(Data excerpts)
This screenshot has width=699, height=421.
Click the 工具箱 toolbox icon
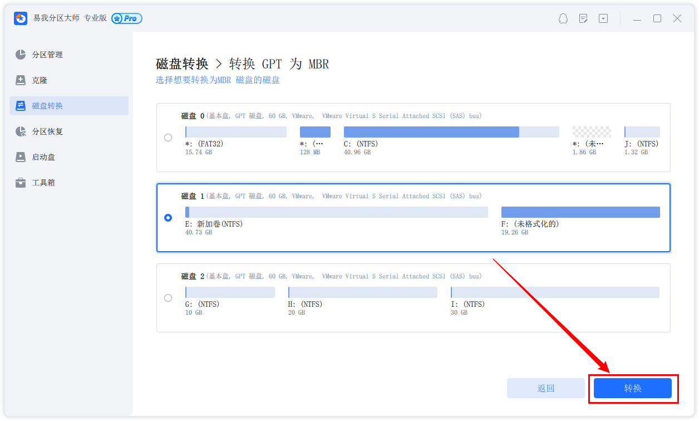pyautogui.click(x=21, y=183)
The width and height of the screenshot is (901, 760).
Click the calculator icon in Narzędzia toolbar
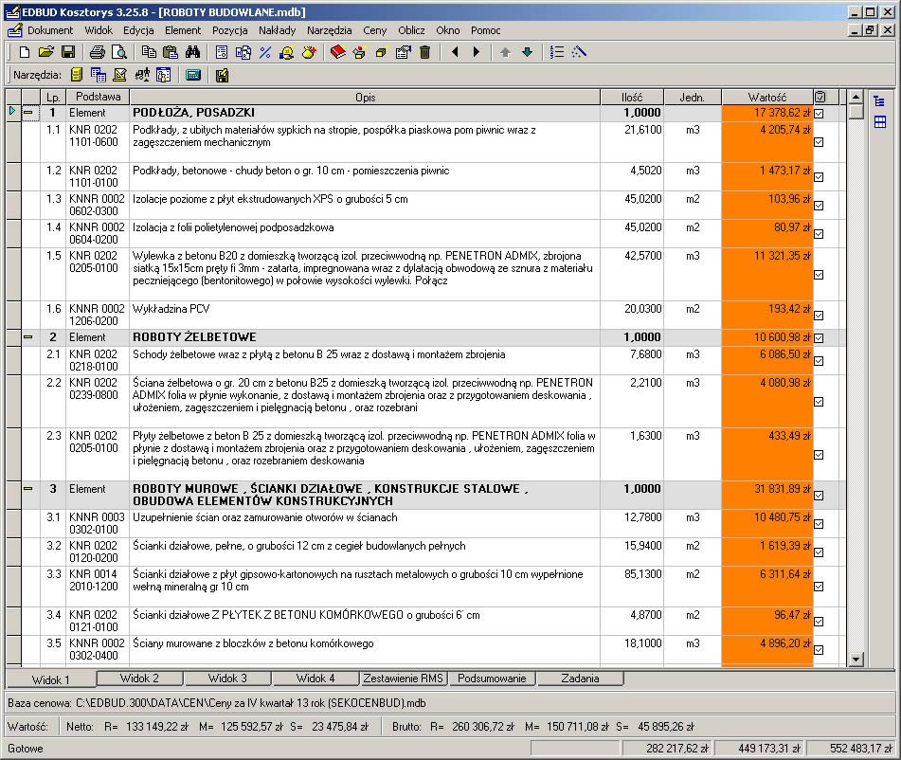pos(193,75)
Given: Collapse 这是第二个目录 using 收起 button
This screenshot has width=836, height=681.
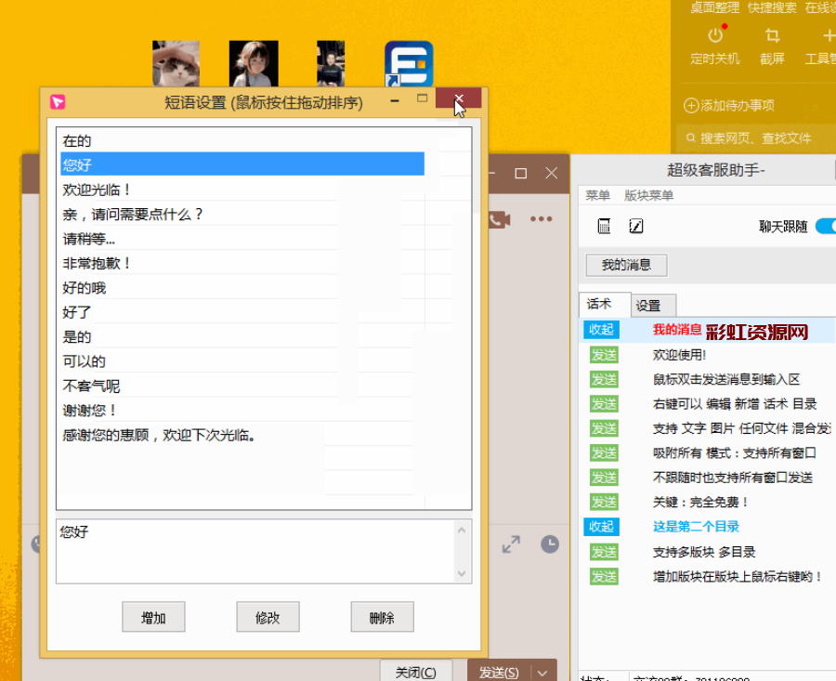Looking at the screenshot, I should [x=601, y=527].
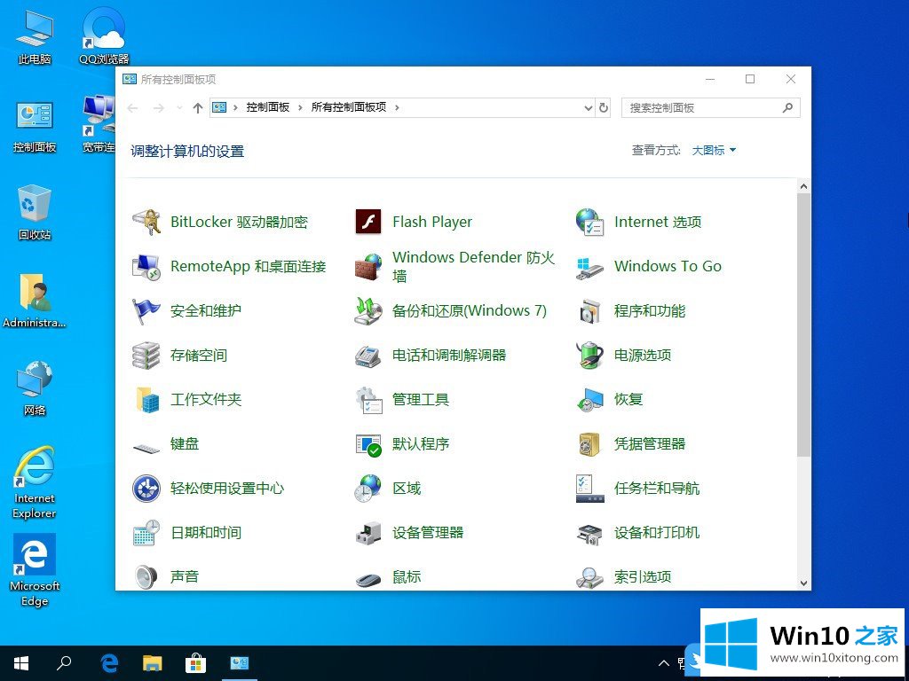Expand the chevron after 控制面板 breadcrumb
The image size is (909, 681).
tap(301, 107)
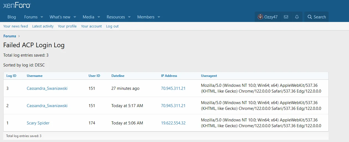349x142 pixels.
Task: Click the XenForo logo
Action: coord(17,5)
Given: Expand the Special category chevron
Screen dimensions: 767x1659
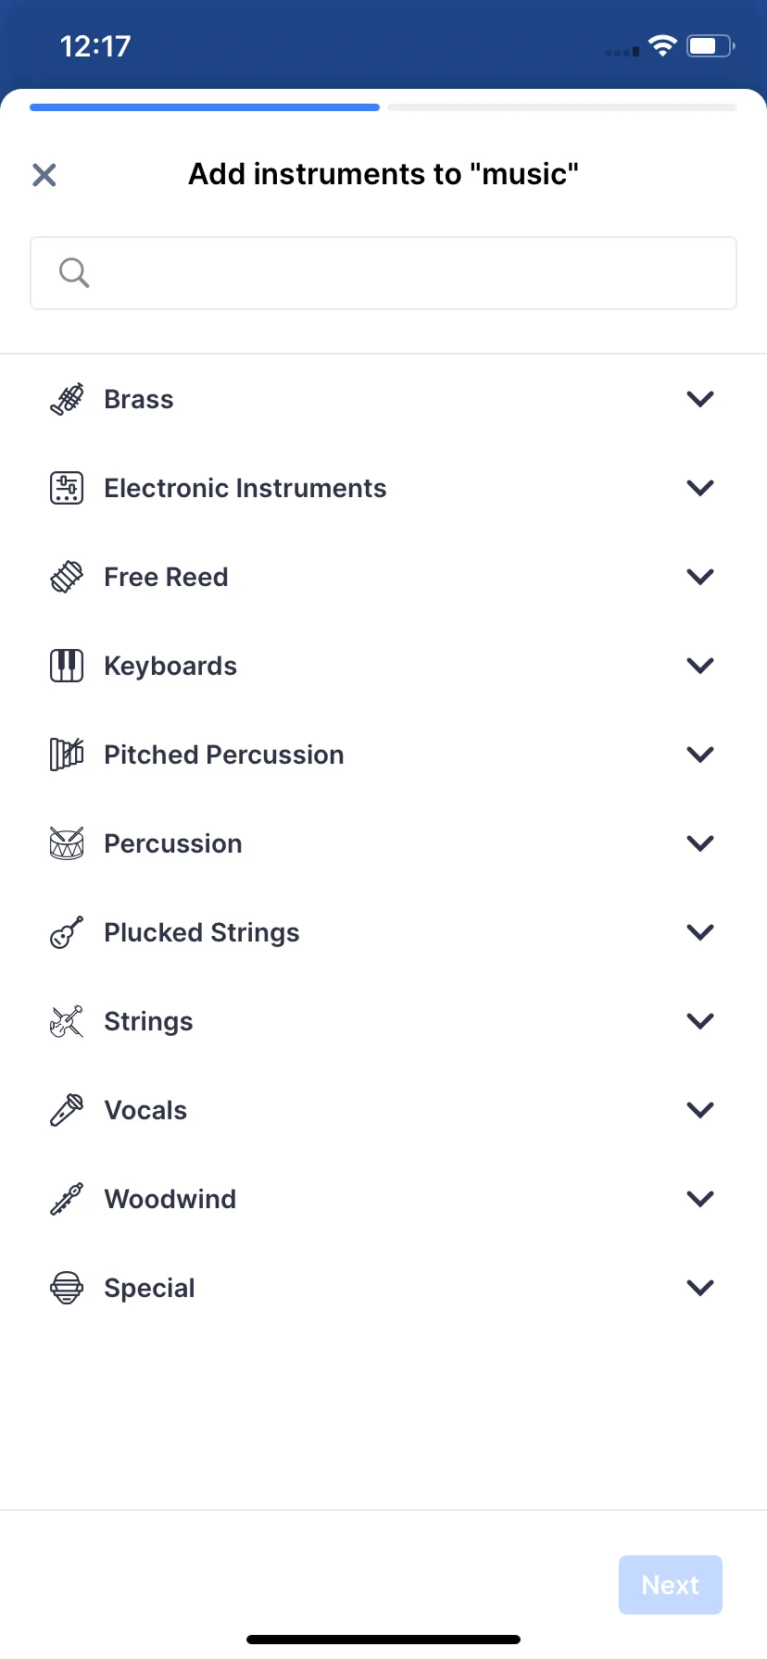Looking at the screenshot, I should click(700, 1288).
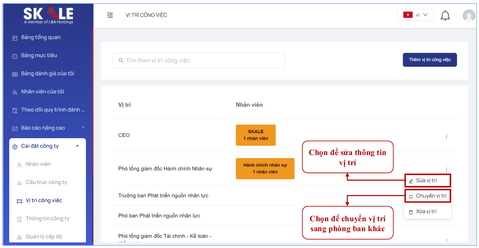The height and width of the screenshot is (248, 479).
Task: Click the Hành chính nhân sự employee badge
Action: tap(265, 169)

▶ **BRIEF**: Filter the entries down to the lines containing "Given". Copy each of those lines.

▶ **ANSWER BOX**:
Given: Collapse 这是第二个目录 using 收起 button
Given: Expand the Special category chevron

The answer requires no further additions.